2.5   Afin de protéger le client contre la perte de ses droits, le législateur a prévu dans le domaine des assurances des mesures très complètes: une surveillance globale et proactive, des exigences élevées en matière de capital propre, des règles strictes pour les investissements en capital, et la protection des droits dans le cadre du droit des faillites. La mise en œuvre de la directive Solvabilité II réduit encore davantage le risque de difficultés financières des assureurs (4).

2.6   Les risques liés à l'assurance directe sont en outre spécialement couverts par des réassurances, ce qui limite encore le risque de faillite. Le regroupement et la diversification d'un grand nombre de risques au niveau de la réassurance renforcent les liens entre assureurs, et contribuent ainsi à une protection supplémentaire des consommateurs.

2.7   Par ailleurs, à la suite de la crise sur les marchés financiers, l'Union européenne a fondé le contrôle financier sur une base entièrement nouvelle, à l'échelon européen. La création de la nouvelle «Autorité européenne des assurances et des pensions professionnelles» (AEAPP) fait également partie de ce dispositif pour le domaine des assurances.

2.8   Dans une large mesure, le secteur de l'assurance est resté stable pendant la crise financière. Bien que n'en étant pas à l'origine (5), il a été touché par ses conséquences. Les assureurs européens ont dû procéder à des amortissements. Dans le contexte de taux d'intérêts maintenus à un faible niveau par les opérations de sauvetage et la politique monétaire, les compagnies d'assurance éprouvent des difficultés à générer les rentes nécessaires sur leurs actifs. Les faillites spectaculaires dans ce secteur, par exemple de l'AIG ou, plus récemment, de l'Ambac, aux États-Unis, n'étaient pas dues à l'activité d'assurance classique, mais aux opérations permettant de se prémunir contre les risques de crédit assimilables à l'activité bancaire. Cela pourrait se reproduire à l'avenir, en particulier dans le cas des entreprises et des conglomérats financiers exerçant à la fois des activités de banque et d'assurance.

2.9   12 États membres sur 27 disposent déjà de systèmes de garantie pour les assurances (6). Ceux-ci sont très complexes: dans beaucoup d'États membres, l'assurance ne concerne que certaines branches. En outre, l'ampleur de la couverture de ces systèmes varie. Il existe parfois aussi des garanties de l'État.

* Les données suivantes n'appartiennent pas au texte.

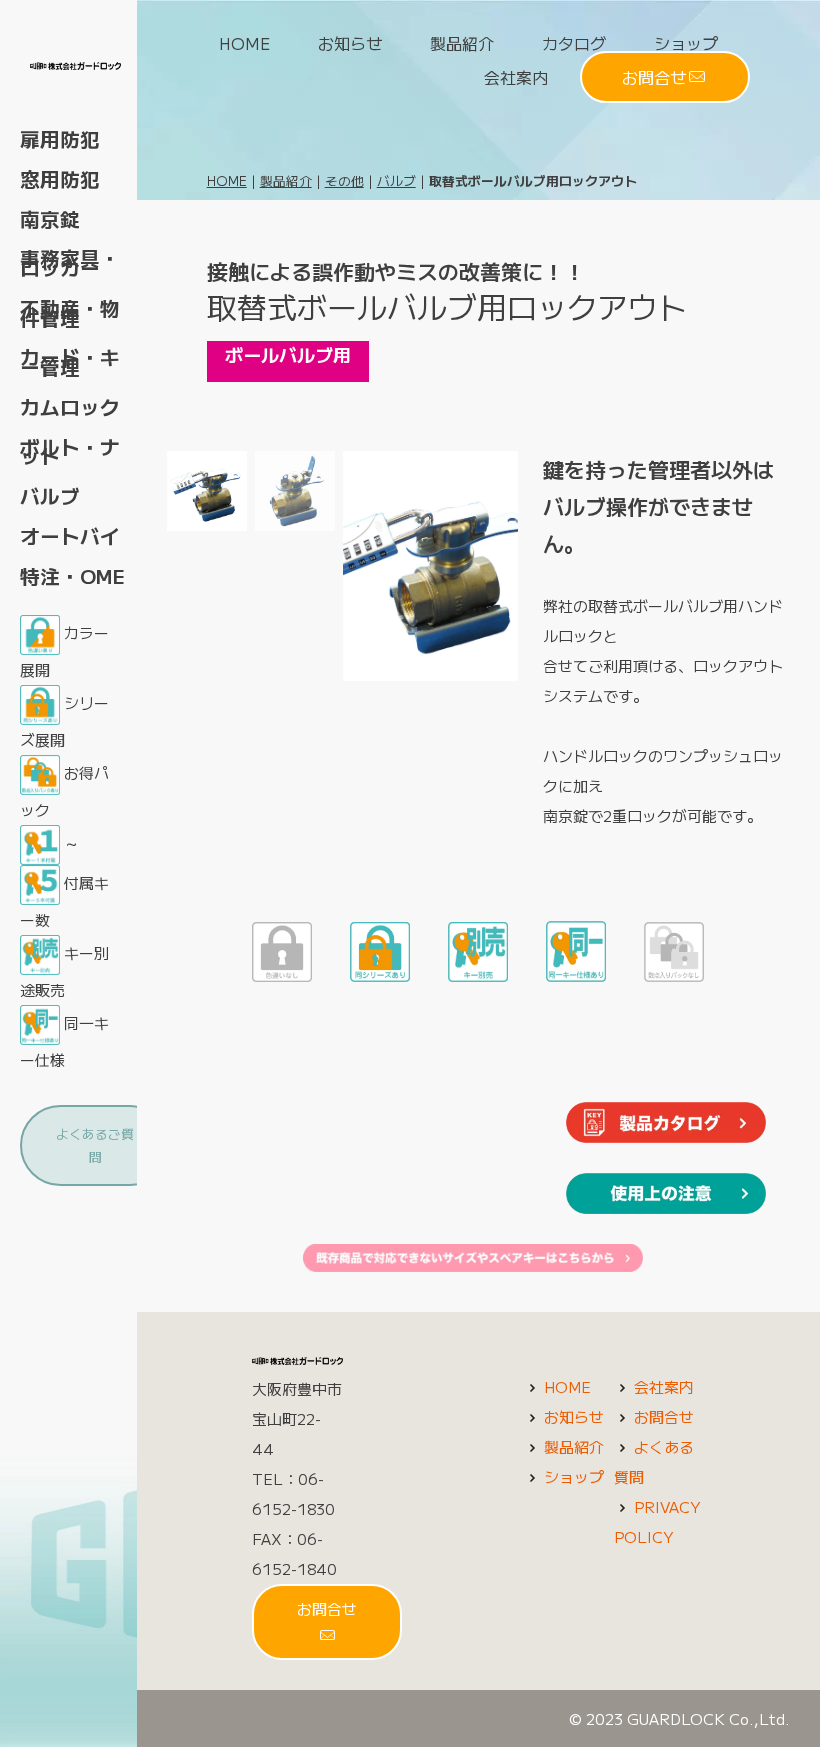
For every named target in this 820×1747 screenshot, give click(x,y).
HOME (244, 43)
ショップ (686, 43)
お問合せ (654, 77)
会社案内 (516, 77)
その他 (344, 180)
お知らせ (350, 43)
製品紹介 (462, 43)
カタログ (574, 43)
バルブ (396, 180)
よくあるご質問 (95, 1145)
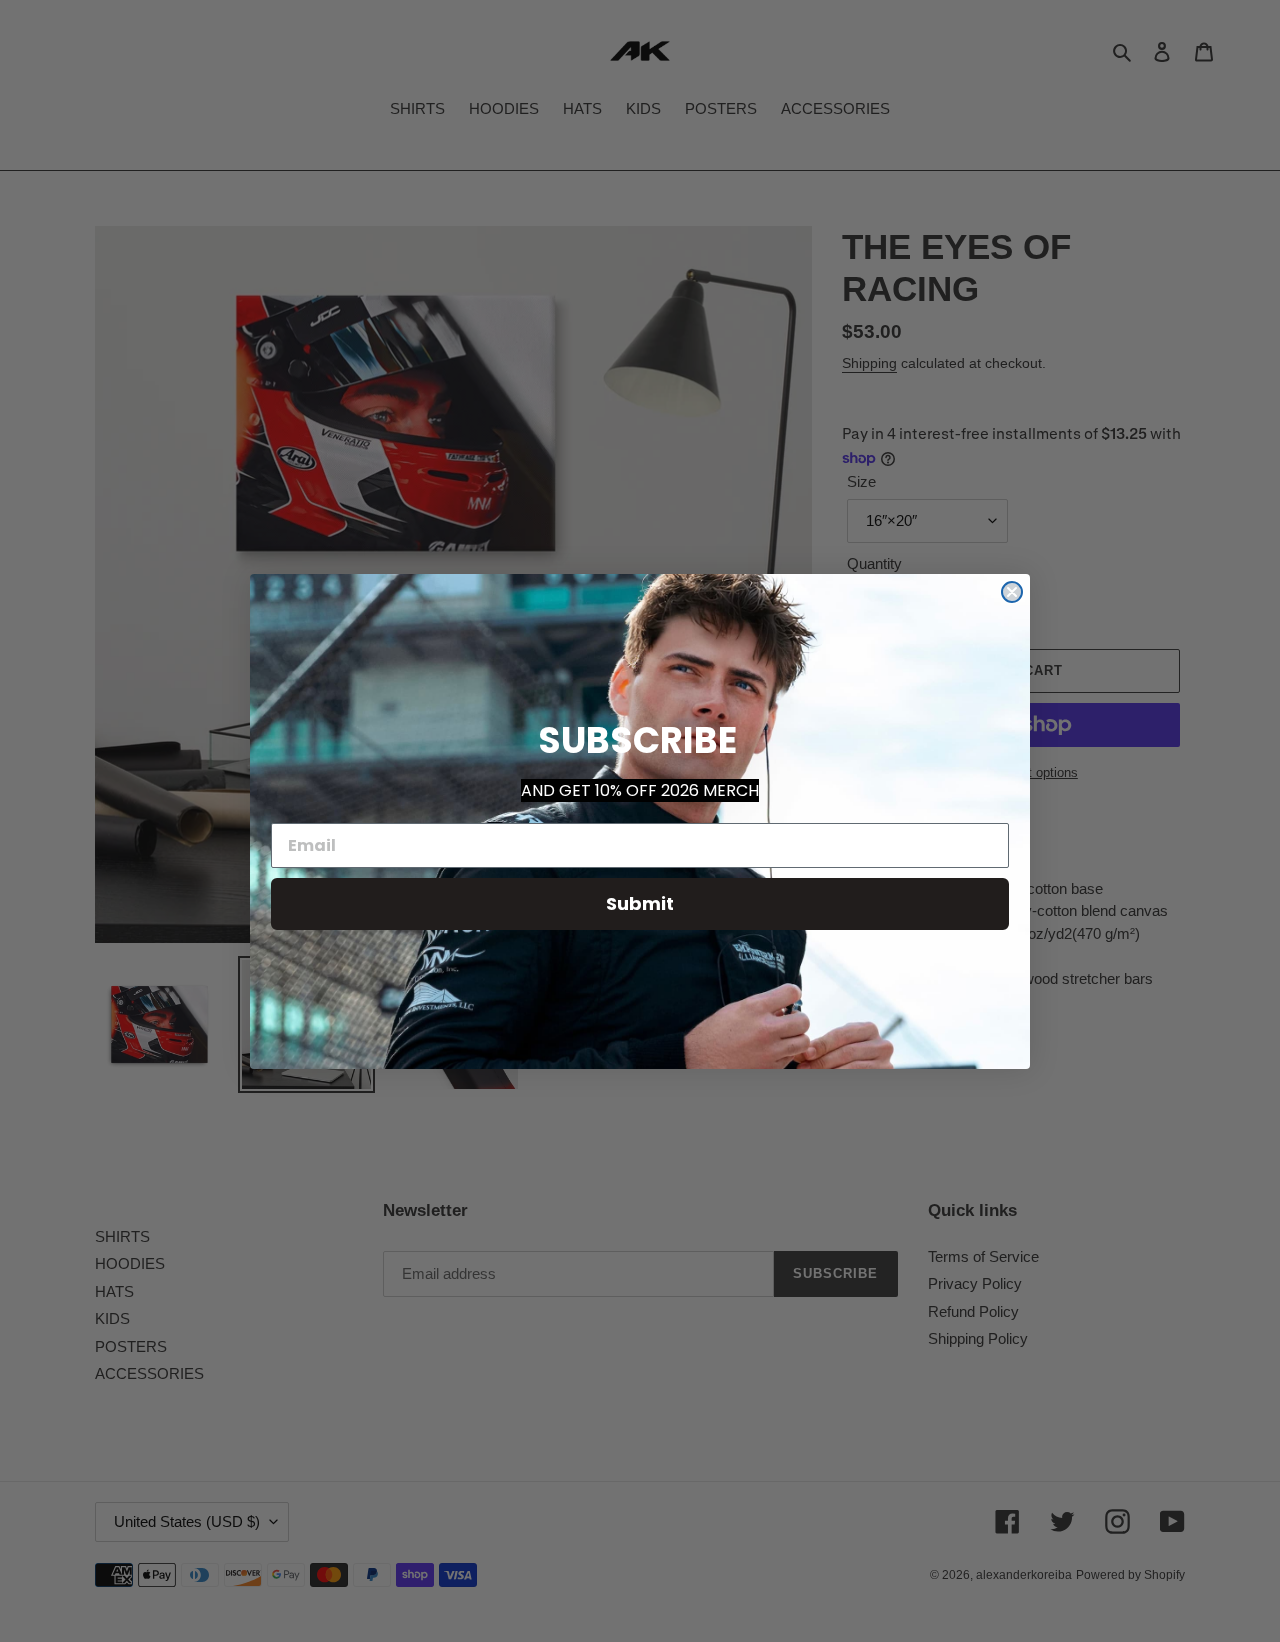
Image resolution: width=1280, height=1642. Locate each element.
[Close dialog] (1012, 592)
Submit (640, 903)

2.10   Les groupes d'assurance actifs à l'échelle européenne opèrent généralement sur les marchés nationaux grâce à des filiales nationales autonomes, qui contribueraient aux systèmes de garantie nationaux respectifs. Si une grande entreprise européenne était en proie à de graves difficultés financières, les régimes de garantie nationaux seraient généralement suffisants pour protéger les usagers. Le CESE préconise toutefois l'instauration d'un régime européen de garantie pour les entreprises d'assurance exerçant des activités transfrontalières, pour les cas où les régimes de garantie nationaux ne seraient pas suffisants.

2.11   Les coûts générés par un régime de garantie sont au final répercutés sur les preneurs d'assurance, qui paient des primes plus élevées. Certes, il protège le consommateur individuel du risque d'insolvabilité. Mais c'est l'ensemble des utilisateurs qui en supporte les coûts.

3.   Remarques au sujet des réflexions de la Commission au chapitre 3 du livre blanc

3.1   Nature de l'action envisagée par l'Union européenne (paragraphe 3.1 du livre blanc)

Les marchés nationaux de l'assurance divergent grandement du point de vue de la structure des produits et du risque. Il conviendrait par conséquent de choisir l'instrument de la directive d'harmonisation minimale, afin de permettre aux États membres de prendre dûment en considération les spécificités nationales en matière de droit de l'insolvabilité, de droit des contrats, de droit fiscal et de droit social, ainsi que l'option du maintien des structures existantes ayant déjà fait leurs preuves quant à leur compatibilité avec les dispositions de la directive.

3.2   Niveau de centralisation et rôle des régimes de garantie des assurances (paragraphe 3.2 du livre blanc)

3.2.1   En premier lieu, il convient de veiller à ce que l'on ne soit pas confronté à une situation d'insolvabilité d'une compagnie d'assurance. Pour ce faire, il faut avant tout disposer d'un système de surveillance efficace. En cas d'échec, les régimes de garantie peuvent entrer en jeu.

3.3   Champ d'application territorial (paragraphe 3.3 du livre blanc)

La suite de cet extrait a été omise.